┏━━

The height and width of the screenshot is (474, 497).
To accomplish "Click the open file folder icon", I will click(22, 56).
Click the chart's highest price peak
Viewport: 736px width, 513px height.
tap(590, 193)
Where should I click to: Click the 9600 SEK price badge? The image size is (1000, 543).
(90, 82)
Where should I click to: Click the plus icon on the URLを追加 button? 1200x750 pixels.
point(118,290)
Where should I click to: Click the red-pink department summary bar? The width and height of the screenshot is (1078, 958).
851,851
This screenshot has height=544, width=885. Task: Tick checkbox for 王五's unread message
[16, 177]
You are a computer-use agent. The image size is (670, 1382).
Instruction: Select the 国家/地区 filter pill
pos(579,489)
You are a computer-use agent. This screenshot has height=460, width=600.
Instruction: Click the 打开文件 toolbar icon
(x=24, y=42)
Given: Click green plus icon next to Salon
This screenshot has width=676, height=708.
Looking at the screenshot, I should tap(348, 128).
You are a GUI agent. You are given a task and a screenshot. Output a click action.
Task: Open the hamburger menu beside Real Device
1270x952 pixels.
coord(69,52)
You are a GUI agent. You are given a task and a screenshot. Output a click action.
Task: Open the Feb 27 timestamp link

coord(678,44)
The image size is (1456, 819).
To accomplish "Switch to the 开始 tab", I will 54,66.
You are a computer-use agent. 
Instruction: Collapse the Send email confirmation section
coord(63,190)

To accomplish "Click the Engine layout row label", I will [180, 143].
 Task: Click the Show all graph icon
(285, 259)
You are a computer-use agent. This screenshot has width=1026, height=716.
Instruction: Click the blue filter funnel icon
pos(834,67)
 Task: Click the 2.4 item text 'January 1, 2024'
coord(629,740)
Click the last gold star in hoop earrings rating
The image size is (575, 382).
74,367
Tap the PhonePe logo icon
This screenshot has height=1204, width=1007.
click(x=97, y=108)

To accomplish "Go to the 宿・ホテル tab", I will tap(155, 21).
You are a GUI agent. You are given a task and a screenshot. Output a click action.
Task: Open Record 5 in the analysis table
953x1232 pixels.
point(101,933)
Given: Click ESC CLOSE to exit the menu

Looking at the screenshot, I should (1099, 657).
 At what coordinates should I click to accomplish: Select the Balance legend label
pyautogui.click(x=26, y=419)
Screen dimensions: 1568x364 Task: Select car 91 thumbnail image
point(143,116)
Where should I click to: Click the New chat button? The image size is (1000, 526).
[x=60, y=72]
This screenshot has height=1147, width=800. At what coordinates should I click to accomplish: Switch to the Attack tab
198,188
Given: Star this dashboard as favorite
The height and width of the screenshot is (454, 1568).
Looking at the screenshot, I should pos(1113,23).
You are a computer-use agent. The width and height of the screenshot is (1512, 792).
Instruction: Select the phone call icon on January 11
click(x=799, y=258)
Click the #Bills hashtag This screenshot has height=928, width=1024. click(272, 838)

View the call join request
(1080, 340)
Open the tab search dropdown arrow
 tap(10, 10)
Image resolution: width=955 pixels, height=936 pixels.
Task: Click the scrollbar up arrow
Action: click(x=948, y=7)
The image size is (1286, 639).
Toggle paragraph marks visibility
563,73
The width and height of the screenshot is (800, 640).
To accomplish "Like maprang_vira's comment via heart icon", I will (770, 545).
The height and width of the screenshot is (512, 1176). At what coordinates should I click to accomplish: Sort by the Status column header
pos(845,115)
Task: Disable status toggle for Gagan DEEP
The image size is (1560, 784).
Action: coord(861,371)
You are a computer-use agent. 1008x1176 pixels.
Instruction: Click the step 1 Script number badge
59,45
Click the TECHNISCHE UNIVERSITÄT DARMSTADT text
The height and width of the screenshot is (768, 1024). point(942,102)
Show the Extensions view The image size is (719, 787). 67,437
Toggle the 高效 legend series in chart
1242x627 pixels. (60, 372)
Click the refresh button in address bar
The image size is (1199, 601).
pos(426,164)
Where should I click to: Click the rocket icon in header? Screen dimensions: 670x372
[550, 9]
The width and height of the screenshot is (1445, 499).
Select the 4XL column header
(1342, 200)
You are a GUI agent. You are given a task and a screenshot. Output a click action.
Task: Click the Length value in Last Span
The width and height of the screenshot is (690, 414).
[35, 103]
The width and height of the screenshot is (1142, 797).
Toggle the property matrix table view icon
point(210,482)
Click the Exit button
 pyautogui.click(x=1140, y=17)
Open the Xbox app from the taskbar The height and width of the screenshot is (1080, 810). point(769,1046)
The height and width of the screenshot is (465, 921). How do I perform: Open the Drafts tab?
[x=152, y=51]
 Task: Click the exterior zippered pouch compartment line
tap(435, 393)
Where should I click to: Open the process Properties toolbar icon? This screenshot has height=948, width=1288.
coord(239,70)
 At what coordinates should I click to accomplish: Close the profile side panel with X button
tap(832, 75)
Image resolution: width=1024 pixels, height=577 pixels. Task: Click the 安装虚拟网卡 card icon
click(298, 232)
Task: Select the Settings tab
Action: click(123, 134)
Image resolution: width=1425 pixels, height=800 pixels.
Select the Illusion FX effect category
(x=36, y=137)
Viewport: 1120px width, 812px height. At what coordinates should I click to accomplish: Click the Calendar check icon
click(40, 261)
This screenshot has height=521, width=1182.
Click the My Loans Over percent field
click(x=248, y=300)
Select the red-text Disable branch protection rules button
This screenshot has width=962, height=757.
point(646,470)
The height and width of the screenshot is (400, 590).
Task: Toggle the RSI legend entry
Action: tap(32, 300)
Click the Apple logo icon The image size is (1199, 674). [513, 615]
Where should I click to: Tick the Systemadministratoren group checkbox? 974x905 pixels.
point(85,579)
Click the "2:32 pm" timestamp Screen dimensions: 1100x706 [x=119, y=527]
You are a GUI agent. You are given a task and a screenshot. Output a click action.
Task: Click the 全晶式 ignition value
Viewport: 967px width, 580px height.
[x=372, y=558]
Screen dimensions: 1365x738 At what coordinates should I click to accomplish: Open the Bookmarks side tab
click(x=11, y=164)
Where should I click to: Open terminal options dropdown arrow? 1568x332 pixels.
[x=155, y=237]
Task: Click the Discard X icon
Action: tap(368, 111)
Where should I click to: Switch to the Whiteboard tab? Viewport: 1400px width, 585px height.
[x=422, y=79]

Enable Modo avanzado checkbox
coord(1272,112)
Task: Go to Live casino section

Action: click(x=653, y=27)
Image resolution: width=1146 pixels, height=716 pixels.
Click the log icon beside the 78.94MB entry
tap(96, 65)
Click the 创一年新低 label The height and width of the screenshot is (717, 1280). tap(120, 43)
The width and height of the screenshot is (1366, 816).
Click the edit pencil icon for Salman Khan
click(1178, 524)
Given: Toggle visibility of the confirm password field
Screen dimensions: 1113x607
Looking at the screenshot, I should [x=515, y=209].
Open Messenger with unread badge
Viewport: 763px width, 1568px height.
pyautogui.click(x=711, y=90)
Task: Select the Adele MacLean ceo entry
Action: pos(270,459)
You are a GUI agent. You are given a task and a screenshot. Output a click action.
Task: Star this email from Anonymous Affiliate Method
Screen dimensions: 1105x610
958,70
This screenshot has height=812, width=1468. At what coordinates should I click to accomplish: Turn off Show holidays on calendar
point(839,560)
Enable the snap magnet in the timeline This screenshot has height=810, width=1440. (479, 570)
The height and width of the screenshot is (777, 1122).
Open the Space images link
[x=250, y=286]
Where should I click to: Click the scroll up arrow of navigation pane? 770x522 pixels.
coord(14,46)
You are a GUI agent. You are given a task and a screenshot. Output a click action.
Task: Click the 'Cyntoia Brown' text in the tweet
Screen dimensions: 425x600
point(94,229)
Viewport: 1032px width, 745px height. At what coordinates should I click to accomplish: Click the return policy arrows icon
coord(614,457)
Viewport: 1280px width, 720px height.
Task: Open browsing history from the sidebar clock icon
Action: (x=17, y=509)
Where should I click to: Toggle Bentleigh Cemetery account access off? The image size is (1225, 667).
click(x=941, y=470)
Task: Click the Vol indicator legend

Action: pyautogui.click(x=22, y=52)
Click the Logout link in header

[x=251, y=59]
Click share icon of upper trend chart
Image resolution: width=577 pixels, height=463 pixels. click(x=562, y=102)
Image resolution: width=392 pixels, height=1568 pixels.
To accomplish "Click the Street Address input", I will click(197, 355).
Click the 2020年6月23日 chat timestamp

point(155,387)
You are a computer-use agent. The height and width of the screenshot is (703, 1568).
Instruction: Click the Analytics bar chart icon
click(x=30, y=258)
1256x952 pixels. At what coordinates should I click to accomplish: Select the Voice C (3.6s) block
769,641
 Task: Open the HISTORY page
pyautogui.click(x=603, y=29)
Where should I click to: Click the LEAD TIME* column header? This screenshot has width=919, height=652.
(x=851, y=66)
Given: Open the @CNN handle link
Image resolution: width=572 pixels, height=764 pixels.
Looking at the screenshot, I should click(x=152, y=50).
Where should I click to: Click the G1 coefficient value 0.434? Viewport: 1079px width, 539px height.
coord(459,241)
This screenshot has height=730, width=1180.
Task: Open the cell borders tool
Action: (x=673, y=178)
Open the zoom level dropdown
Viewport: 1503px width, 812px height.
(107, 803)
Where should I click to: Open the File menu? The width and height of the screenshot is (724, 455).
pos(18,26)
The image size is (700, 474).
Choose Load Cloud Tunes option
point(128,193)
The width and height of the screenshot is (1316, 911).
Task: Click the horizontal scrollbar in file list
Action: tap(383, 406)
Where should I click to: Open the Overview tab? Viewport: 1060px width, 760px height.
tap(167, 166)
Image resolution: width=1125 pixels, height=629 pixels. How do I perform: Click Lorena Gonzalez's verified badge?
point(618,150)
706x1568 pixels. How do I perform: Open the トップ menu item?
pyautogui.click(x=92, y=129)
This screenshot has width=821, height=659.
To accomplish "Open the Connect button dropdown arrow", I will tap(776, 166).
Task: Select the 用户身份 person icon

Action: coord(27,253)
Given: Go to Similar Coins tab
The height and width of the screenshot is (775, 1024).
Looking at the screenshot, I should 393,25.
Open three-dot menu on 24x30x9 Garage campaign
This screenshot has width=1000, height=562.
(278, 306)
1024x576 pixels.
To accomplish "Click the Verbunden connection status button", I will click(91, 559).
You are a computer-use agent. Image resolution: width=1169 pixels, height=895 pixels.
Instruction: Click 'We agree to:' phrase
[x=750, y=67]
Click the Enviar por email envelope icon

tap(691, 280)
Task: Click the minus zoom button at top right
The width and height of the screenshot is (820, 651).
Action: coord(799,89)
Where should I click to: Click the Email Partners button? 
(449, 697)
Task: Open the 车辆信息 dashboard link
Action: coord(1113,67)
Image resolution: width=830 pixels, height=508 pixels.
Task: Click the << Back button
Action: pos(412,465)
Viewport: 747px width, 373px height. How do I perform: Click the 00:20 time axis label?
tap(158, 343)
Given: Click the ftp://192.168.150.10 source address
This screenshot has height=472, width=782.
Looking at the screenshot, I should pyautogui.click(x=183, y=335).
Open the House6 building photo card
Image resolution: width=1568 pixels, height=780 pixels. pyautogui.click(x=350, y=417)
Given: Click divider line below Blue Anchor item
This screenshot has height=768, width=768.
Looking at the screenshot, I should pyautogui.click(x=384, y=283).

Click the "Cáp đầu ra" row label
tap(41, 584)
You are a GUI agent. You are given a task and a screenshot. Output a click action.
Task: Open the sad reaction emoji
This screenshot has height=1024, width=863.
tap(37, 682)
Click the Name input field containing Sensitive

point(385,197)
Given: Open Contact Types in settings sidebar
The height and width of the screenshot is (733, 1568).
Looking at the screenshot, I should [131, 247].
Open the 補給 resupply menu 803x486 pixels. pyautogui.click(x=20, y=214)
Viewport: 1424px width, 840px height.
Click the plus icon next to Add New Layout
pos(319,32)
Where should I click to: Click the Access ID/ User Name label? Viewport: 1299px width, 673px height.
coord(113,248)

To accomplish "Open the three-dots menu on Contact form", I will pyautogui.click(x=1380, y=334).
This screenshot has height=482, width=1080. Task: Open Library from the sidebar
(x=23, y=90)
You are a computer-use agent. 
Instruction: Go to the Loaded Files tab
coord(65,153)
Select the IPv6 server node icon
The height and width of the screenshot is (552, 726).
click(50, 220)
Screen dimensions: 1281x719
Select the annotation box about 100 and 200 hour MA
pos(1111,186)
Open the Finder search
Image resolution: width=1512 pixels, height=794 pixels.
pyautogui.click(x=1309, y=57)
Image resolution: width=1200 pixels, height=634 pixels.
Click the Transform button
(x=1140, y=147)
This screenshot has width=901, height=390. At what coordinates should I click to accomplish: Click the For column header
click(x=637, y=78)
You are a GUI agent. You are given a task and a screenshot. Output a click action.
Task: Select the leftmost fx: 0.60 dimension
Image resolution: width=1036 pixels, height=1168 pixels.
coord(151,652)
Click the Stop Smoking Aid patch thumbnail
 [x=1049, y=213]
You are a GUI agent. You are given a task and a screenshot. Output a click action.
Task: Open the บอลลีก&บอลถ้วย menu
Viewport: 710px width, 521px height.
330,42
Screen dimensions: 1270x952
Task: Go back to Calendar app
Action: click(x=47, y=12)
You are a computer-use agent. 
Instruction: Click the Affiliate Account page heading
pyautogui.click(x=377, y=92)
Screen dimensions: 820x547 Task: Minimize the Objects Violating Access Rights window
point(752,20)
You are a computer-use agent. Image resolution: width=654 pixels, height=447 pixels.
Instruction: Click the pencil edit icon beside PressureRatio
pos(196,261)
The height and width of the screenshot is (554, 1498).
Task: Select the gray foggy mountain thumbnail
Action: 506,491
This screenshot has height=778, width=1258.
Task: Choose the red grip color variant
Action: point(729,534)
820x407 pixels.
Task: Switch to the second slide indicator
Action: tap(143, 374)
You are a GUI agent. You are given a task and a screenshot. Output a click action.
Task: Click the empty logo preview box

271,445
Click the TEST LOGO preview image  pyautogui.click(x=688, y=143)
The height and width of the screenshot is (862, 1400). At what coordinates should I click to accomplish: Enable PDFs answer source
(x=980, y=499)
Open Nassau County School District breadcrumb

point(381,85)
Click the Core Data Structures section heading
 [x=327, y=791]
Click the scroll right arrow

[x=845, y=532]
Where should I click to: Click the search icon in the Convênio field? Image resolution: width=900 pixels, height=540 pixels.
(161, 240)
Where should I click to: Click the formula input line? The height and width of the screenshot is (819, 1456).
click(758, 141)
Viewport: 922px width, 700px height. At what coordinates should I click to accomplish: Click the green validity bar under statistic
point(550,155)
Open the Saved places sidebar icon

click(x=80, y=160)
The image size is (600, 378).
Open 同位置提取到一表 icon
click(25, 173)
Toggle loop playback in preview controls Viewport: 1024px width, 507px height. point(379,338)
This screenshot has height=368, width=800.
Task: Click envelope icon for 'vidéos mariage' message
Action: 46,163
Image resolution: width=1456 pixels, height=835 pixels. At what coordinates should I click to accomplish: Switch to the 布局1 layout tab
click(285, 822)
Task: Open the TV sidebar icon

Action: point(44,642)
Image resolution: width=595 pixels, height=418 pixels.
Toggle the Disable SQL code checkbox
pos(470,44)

┗━━

**TASK STATEMENT:** Copy the rows above again, requests and all, from the first line through the line that contains "pos(579,489)", shifting every click coordinate in the answers by adding 16 to it.

**COMPLETE RESPONSE:**
The height and width of the screenshot is (474, 497).
To accomplish "Click the open file folder icon", I will click(38, 72).
Click the chart's highest price peak
Viewport: 736px width, 513px height.
tap(606, 209)
Where should I click to: Click the 9600 SEK price badge? The image size is (1000, 543).
(106, 98)
Where should I click to: Click the plus icon on the URLを追加 button? 1200x750 pixels.
point(134,306)
Where should I click to: Click the red-pink department summary bar? The width and height of the screenshot is (1078, 958).
867,867
This screenshot has height=544, width=885. Task: Tick checkbox for 王五's unread message
[32, 193]
You are a computer-use agent. The image size is (670, 1382).
Instruction: Select the 国家/地区 filter pill
pos(595,505)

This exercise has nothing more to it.